Brief: Set down word for word the part of the update on MDAO's new family peer support program from "With our new" to "of sustaining support.".

[Opening Provided passage section]

There have been exciting developments within our programs and service delivery over the past six months that I would like to share with you.
The Toronto Central Local Health Integration Network (TC LHIN) provides funding to the MDAO to support families who have a loved one between the ages of 15-35 who experience a first episode of psychosis and a mood disorder. Last year, we assisted over 479 family members and their loved ones who qualified for ongoing services
through the Early Intervention Psychosis Program. What we found was that for every family who qualified under the Early Intervention Psychosis mandate, we had another four families who sought our help for loved ones with varying degrees of mental illness, including those with histories of trauma and concurrent disorders. We had the capacity to provide only brief support to these families; unfortunately, they were unable to take advantage of our family recovery programs and clinical support because of the specific mandate of our funded programming.
We thought: ‘wouldn’t it be great if we could increase our funded capacity to assist these families?’ Our proposed service model would include comprehensive interventions for families and their loved ones within a recovery-oriented, peer, and family-supportive environment. In November of last year, our dream became a reality when we received additional funding from the TC LHIN to do just that, and our new Family Matters Peer Support and Recovery Program was born.
With our new Family Matters Program, we can now develop and build a sustainable family peer support and recovery program that supports the whole family – parents, spouses, siblings, and other caregivers. Family members will be able to share what they have learned from MDAO’s clinical support and recovery programs
and offer support to one another. This program will broaden the scope of support for families beyond those experiencing psychosis and beyond parents of youth to more complex clients with trauma and concurrent disorders. It will provide families with the skills, knowledge, and assistance required to navigate the system,
make informed decisions, and to build strong support networks. Family members will be engaged and offered training to become peer mentors to support other families as a way of sustaining support.
MDAO has a strong reputation as a champion in providing peer support programming to individuals and families impacted by depression, bipolar, and anxiety disorders and we have developed a holistic suite of services over the years. We are considered a model organization for peer support and innovative, creative recovery programs, sustained by a strong network of volunteers who have an incredible amount of passion, commitment, and experience.

[Closing Provided passage section]
[Opening Information section]

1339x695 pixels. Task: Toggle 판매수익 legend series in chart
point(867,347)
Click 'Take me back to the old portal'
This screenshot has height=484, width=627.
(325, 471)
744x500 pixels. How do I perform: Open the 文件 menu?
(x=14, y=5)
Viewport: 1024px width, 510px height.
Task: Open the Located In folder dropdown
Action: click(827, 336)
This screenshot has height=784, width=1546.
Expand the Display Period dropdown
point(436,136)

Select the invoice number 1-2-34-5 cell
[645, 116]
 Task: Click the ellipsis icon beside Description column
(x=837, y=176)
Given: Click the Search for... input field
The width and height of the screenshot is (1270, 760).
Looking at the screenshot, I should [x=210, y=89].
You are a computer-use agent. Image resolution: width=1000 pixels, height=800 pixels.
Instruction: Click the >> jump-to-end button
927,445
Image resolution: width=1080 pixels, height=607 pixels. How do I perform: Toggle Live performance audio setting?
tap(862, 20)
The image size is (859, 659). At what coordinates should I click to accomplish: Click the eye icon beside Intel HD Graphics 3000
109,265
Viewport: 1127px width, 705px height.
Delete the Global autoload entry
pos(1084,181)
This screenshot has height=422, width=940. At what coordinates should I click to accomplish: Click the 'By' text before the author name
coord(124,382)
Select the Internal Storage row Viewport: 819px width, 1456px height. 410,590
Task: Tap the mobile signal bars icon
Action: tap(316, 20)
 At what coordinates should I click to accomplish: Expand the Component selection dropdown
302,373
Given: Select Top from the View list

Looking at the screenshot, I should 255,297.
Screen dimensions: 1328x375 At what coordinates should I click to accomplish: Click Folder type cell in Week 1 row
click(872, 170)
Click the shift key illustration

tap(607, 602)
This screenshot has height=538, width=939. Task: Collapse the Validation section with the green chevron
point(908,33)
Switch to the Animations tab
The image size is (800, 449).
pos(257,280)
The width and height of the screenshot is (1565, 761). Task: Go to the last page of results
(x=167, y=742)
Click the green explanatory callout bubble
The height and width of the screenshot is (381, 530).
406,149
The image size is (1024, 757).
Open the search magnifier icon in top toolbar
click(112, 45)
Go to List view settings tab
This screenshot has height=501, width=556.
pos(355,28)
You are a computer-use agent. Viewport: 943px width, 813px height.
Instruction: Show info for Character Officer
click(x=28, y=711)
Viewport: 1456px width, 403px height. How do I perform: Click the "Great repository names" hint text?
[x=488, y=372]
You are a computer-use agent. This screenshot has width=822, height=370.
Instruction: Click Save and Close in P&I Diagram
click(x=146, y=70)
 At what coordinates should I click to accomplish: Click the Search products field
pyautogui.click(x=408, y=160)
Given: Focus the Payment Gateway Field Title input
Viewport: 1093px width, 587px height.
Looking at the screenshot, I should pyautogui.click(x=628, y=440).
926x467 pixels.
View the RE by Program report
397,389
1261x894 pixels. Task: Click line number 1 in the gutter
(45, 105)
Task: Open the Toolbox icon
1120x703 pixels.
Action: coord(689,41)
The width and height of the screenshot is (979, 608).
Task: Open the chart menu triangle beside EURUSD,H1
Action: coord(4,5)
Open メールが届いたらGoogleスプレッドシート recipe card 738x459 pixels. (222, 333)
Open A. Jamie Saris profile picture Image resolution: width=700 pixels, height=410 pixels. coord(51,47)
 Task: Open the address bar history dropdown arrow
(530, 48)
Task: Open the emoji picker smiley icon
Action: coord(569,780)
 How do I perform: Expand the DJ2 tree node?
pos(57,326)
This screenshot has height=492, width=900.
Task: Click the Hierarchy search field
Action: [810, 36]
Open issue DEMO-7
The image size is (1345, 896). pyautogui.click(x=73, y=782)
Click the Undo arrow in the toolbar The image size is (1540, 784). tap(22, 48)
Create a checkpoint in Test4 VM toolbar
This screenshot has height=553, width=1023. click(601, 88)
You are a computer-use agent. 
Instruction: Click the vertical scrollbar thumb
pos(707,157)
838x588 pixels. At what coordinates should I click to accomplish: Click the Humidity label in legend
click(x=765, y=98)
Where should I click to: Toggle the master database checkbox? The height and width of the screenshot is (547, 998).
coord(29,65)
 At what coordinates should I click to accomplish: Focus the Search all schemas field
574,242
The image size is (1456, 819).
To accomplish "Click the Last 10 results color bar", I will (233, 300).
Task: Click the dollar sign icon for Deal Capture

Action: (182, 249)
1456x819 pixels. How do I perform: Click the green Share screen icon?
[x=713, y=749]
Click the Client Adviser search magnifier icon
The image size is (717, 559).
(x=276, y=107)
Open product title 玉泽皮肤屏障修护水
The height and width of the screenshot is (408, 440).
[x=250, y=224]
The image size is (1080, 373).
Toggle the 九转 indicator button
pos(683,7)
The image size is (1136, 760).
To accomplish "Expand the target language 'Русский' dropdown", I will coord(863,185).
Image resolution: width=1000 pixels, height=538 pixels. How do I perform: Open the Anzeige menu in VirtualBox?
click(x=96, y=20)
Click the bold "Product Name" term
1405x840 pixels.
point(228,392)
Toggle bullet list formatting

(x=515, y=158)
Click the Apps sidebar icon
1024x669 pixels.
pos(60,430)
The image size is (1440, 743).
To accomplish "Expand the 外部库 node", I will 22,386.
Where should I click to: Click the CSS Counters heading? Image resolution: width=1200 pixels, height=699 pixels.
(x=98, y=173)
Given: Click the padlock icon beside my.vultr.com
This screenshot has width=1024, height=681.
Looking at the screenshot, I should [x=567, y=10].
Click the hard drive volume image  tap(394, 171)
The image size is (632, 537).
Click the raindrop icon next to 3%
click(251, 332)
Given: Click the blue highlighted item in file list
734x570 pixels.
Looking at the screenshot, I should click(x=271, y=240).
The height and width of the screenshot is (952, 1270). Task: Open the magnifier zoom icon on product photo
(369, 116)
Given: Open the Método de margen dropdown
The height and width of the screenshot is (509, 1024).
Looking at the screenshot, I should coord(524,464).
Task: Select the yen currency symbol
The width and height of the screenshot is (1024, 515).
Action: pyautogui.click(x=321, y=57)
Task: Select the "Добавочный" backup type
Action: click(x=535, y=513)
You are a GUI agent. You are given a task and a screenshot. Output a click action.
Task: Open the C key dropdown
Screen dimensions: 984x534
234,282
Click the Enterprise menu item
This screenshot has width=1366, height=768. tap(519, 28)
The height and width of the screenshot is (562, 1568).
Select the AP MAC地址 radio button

[Closing Information section]

Result below:
With our new Family Matters Program, we can now develop and build a sustainable family peer support and recovery program that supports the whole family – parents, spouses, siblings, and other caregivers. Family members will be able to share what they have learned from MDAO’s clinical support and recovery programs
and offer support to one another. This program will broaden the scope of support for families beyond those experiencing psychosis and beyond parents of youth to more complex clients with trauma and concurrent disorders. It will provide families with the skills, knowledge, and assistance required to navigate the system,
make informed decisions, and to build strong support networks. Family members will be engaged and offered training to become peer mentors to support other families as a way of sustaining support.